Given these definitions, it is just as trivial to prove most of the basic properties we would expect as it was for the abstract dictionary. The main exception is that the order-independence results that apply to the abstract dictionary type do not carry over to list-based dictionaries: i.e., inserting values for two different names in two different orders do not produce identical listdicts, since the resulting lists will have their elements in a different order. However, this is OK because what we're really interested in verifying is that the implementation behaves correctly for all possible sequences of method calls, and order-independence is not necessary in order to do that.
So finally we reach the Big Kahuna: proving that the list-based dictionary is behaviorally equivalent to the dictionary abstraction. The goal, as I formulated it, is to prove that after all possible sequences of modification operations, the result of any query will be the same for dict and listdict. Isabelle's support for inductive sets serves this purpose very well; I simply used it to define a simulation relation associating each possible listdict resulting from a given sequence of operations to a corresponding abstract dict:
consts
dict_ld_rel :: "(('a,'b)
dict * ('a,'b) listdict) set"
inductive "dict_ld_rel"
intros
init: "(dict_cons,
ld_cons) : dict_ld_rel"
insert: "(D,L) : dict_ld_rel
==> (dict_insert n v D, ld_insert n v L) : dict_ld_rel"
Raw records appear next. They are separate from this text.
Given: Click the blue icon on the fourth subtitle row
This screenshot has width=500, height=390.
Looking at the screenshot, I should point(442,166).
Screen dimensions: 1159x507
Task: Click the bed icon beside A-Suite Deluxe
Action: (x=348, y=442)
remove: "(D,L) : dict_ld_rel
==> (dict_remove n D, ld_remove n L) : dict_ld_rel"
Note that the single colon (:) operator is Isabelle's set membership operator. Once this relation is defined, proving behavioral equivalence is simply a matter of showing that lookup operations on corresponding elements in this relation always yield the same result:
theorem "(D,L) : dict_ld_rel ==> dict_lookup n D = ld_lookup n L"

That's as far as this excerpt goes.